Text:
—————

TCPA: Consent by “Somebody” Insufficient To Avoid Liability

The “intended recipient” approach is no longer a viable argument when seeking to dismiss a TCPA claim at the initial pleading stage.  Blalack v., 2022 WL 7320045 (C.D. Cal. Oct. 11, 2022).

In Blalack, Defendant is a real estate listing service which markets rent-to-own properties to consumers.  Over a one year period, Defendant sent 108 telemarketing text messages to Plaintiff Jamie Blalack’s cell phone to solicit her to purchase a subscription to Defendant’s services.  Screenshots of text messages read:

    • “Thank You for Signing up for Property Alerts.”
    • “Good morning, Harry. Search for properties in 74063 now.” (Plaintiff’s name is not Harry, and 74063 is not Plaintiff’s zip code).
    • “Reply HELP for HELP – STOP to stop.”

Each text contains a link which led Plaintiff to Defendant’s site to sign up for the service.  Only some texts offer Plaintiff the opportunity to “opt out” of future messages.

—————

Given material:

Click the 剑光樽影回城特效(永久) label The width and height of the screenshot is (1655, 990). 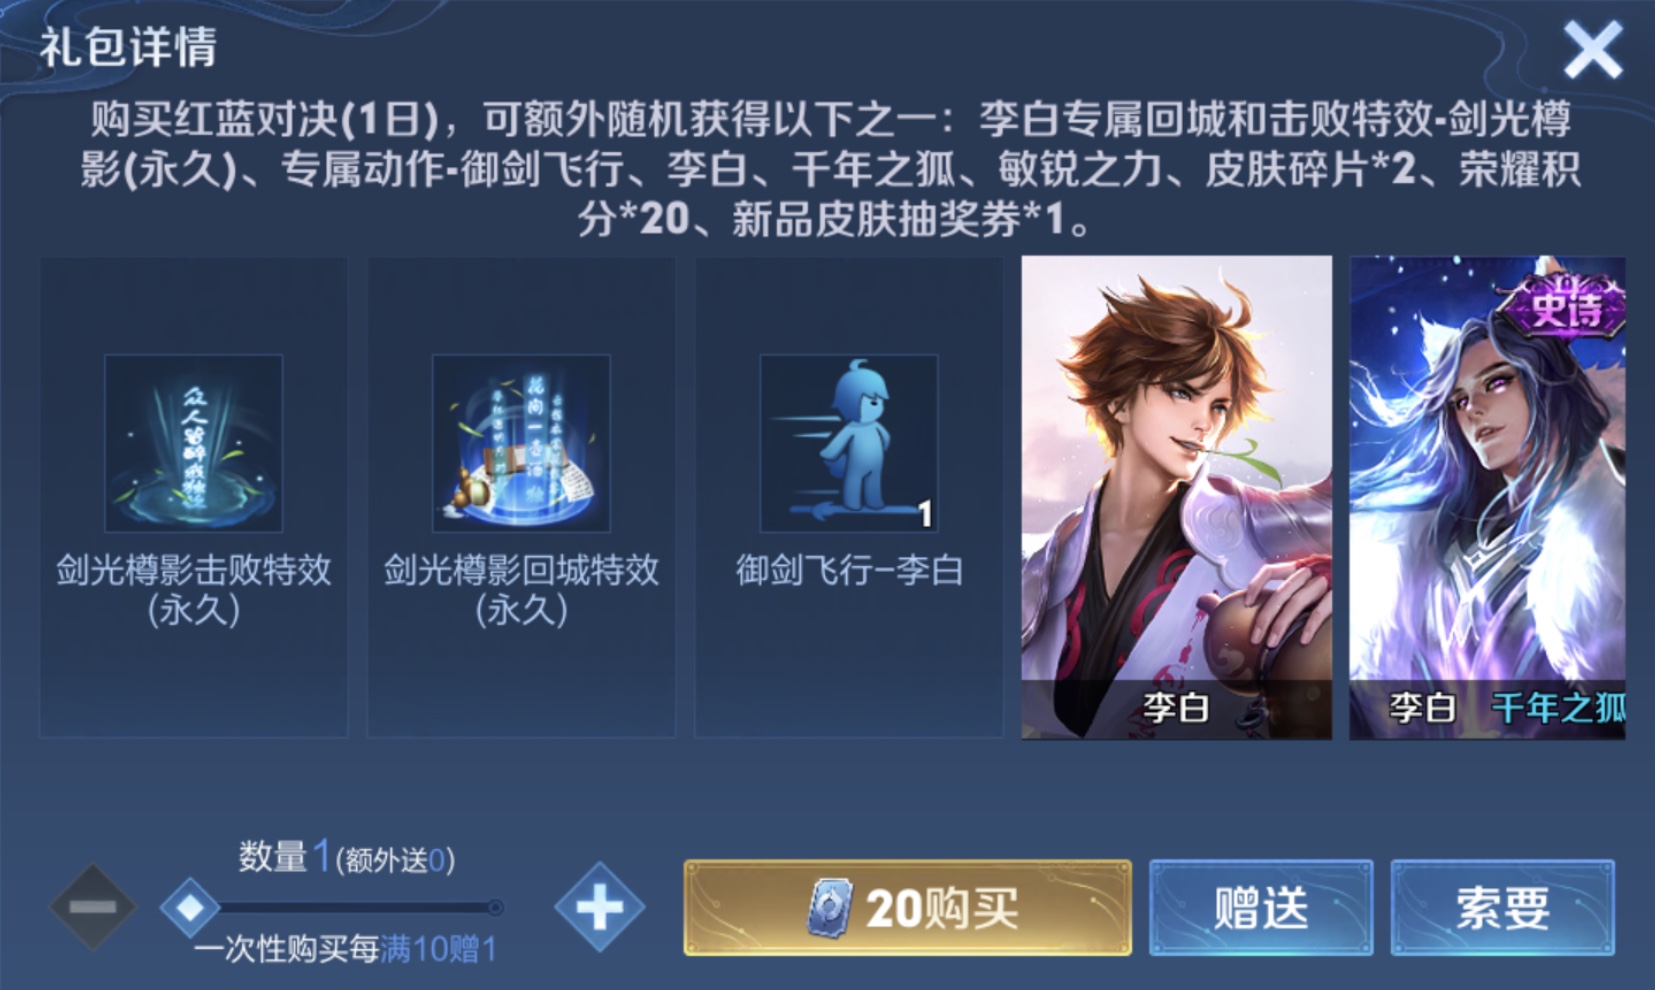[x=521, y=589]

—————

Exercise: Write out, word for word, the part of the TCPA article above between "In Blalack, Defendant" and "Plaintiff’s zip code).", inclusive.

Response:
In Blalack, Defendant is a real estate listing service which markets rent-to-own properties to consumers.  Over a one year period, Defendant sent 108 telemarketing text messages to Plaintiff Jamie Blalack’s cell phone to solicit her to purchase a subscription to Defendant’s services.  Screenshots of text messages read:

    • “Thank You for Signing up for Property Alerts.”
    • “Good morning, Harry. Search for properties in 74063 now.” (Plaintiff’s name is not Harry, and 74063 is not Plaintiff’s zip code).